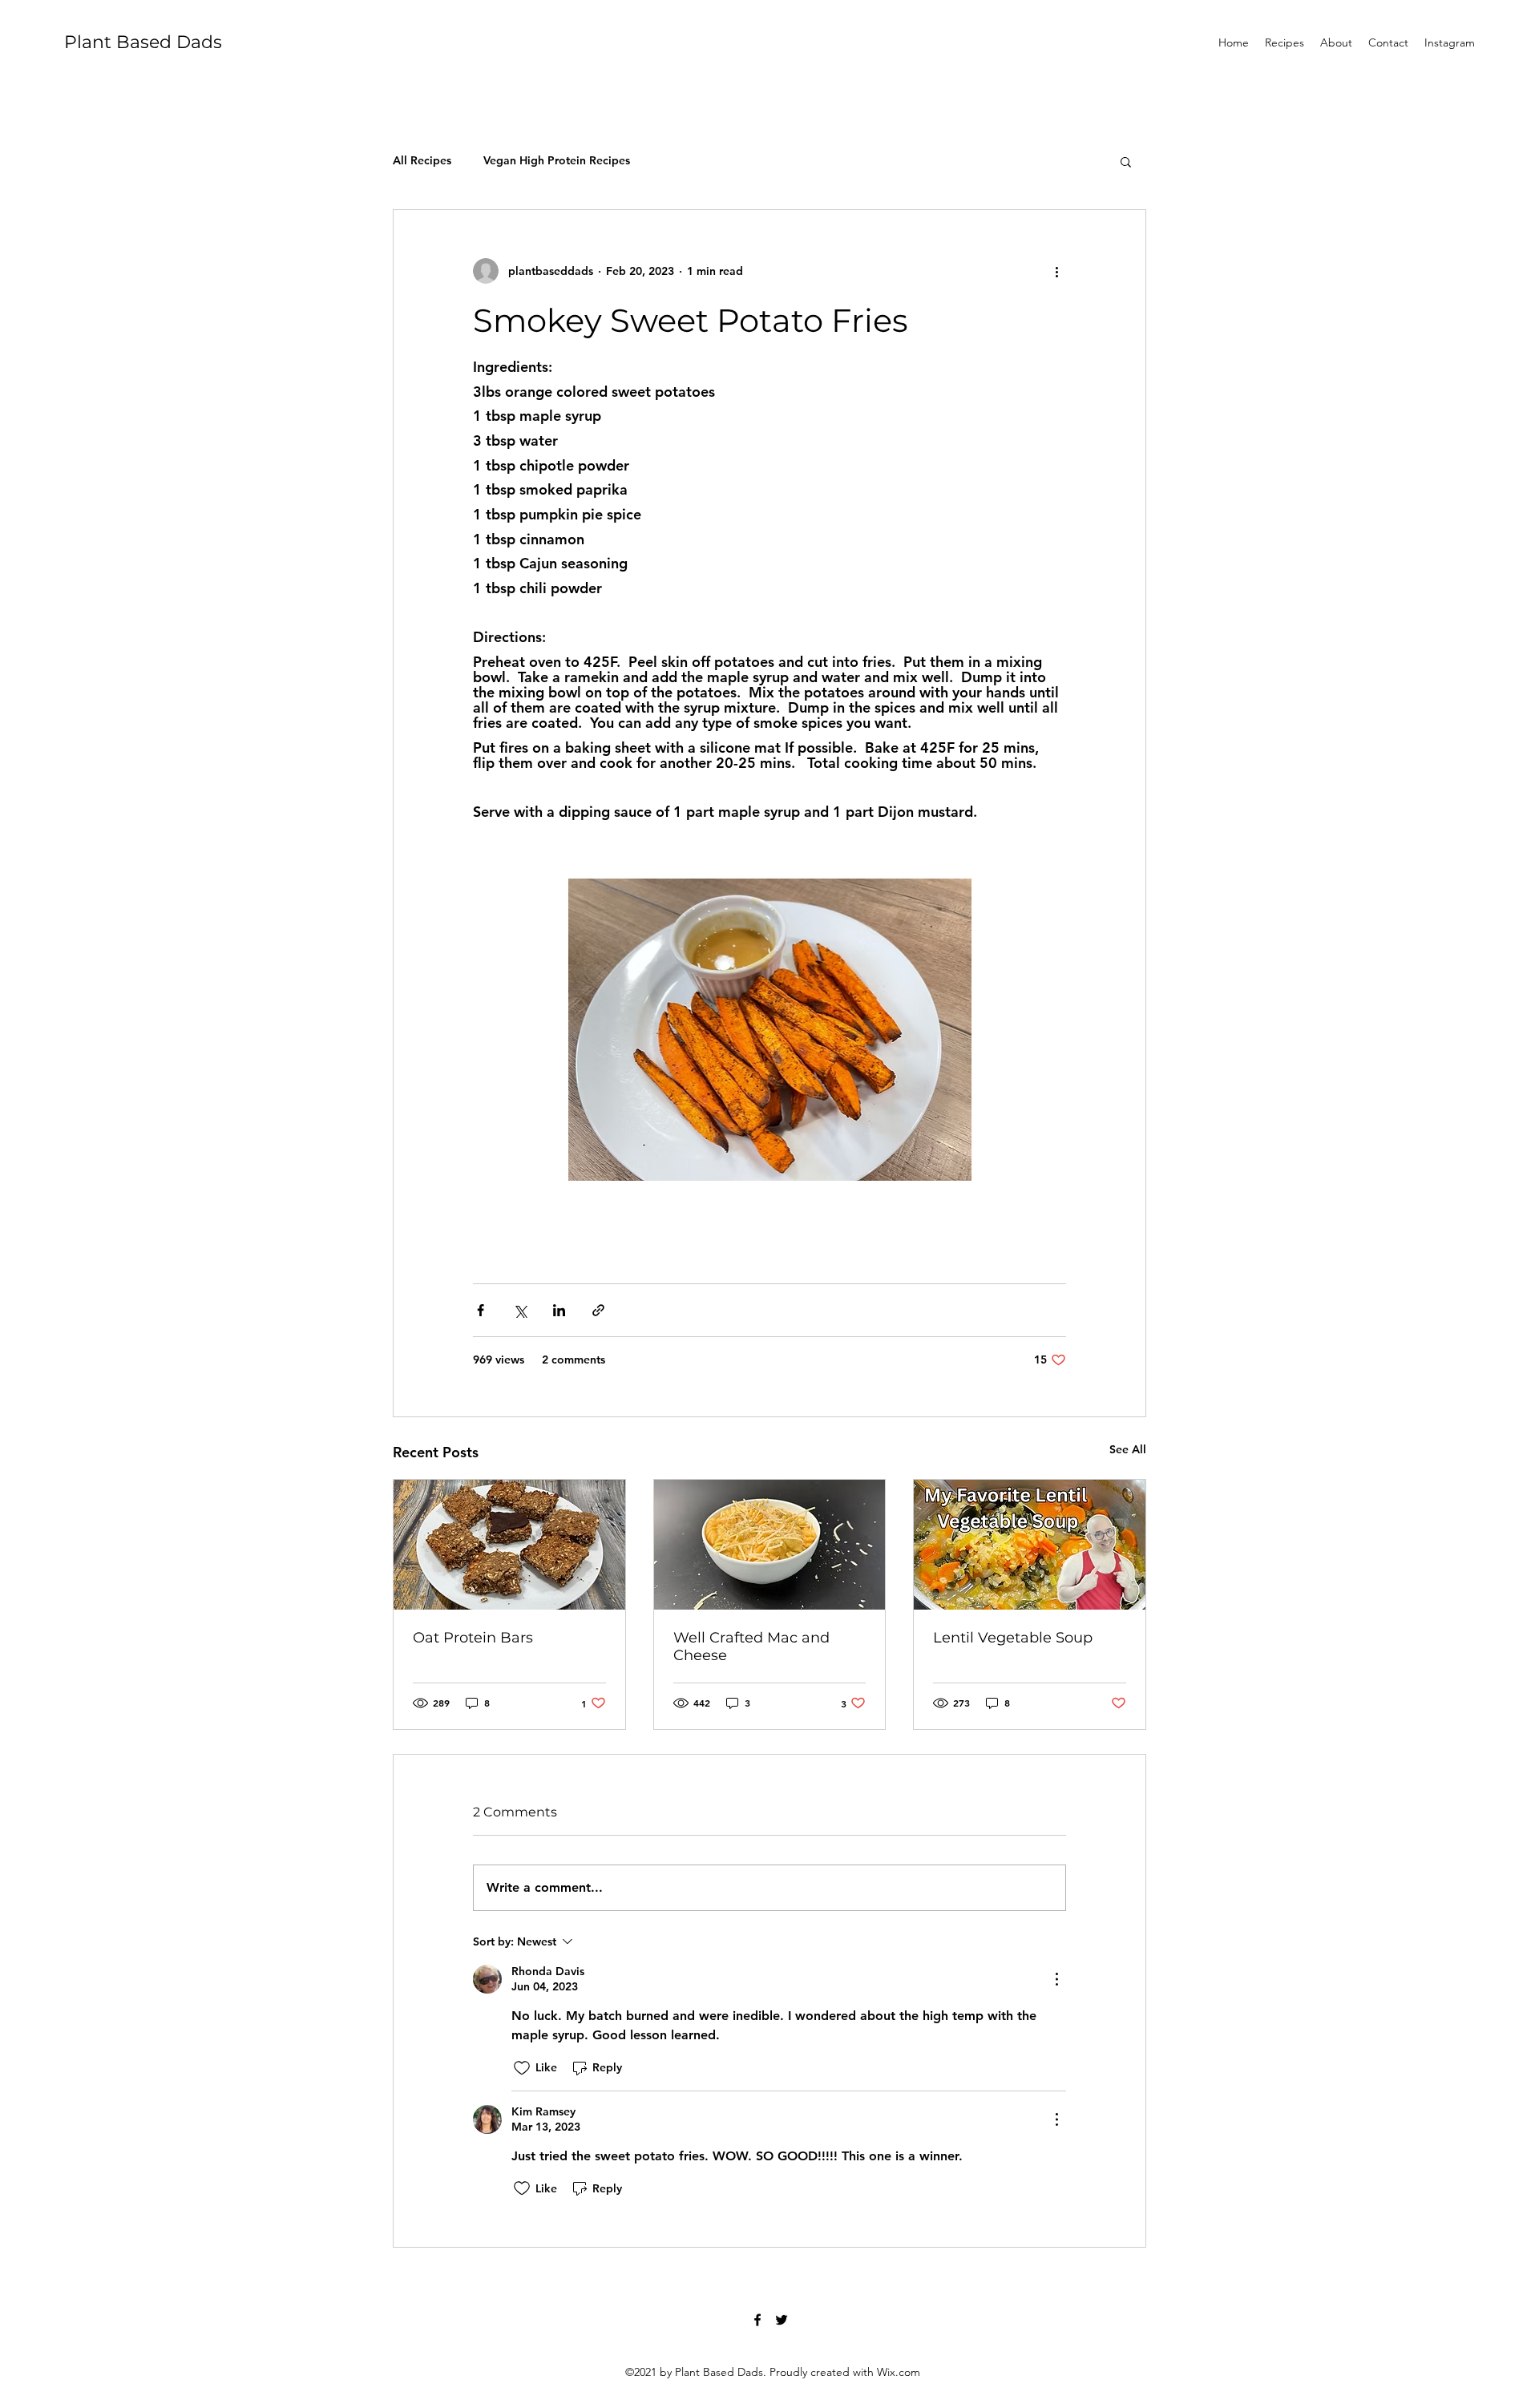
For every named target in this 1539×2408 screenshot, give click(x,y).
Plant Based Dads (143, 42)
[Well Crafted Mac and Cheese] (770, 1545)
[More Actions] (1056, 1979)
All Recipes (422, 160)
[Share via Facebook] (480, 1310)
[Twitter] (782, 2320)
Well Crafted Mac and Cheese (751, 1646)
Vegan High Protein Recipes (556, 160)
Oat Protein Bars (473, 1637)
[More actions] (1056, 271)
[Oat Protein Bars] (509, 1545)
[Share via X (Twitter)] (519, 1310)
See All (1127, 1449)
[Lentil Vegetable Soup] (1029, 1545)
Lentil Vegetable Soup (1013, 1637)
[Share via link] (598, 1310)
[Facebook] (757, 2320)
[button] (1125, 161)
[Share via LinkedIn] (559, 1310)
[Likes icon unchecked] (521, 2068)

——————————

Work to be completed:
Only lines go in the copy, not pictures. Transcribe exactly from the start of the listing through the line containing "Oat Protein Bars (473, 1637)".

Written response:
For every named target in this 1539×2408 screenshot, give click(x,y).
Plant Based Dads (143, 42)
[Well Crafted Mac and Cheese] (770, 1545)
[More Actions] (1056, 1979)
All Recipes (422, 160)
[Share via Facebook] (480, 1310)
[Twitter] (782, 2320)
Well Crafted Mac and Cheese (751, 1646)
Vegan High Protein Recipes (556, 160)
Oat Protein Bars (473, 1637)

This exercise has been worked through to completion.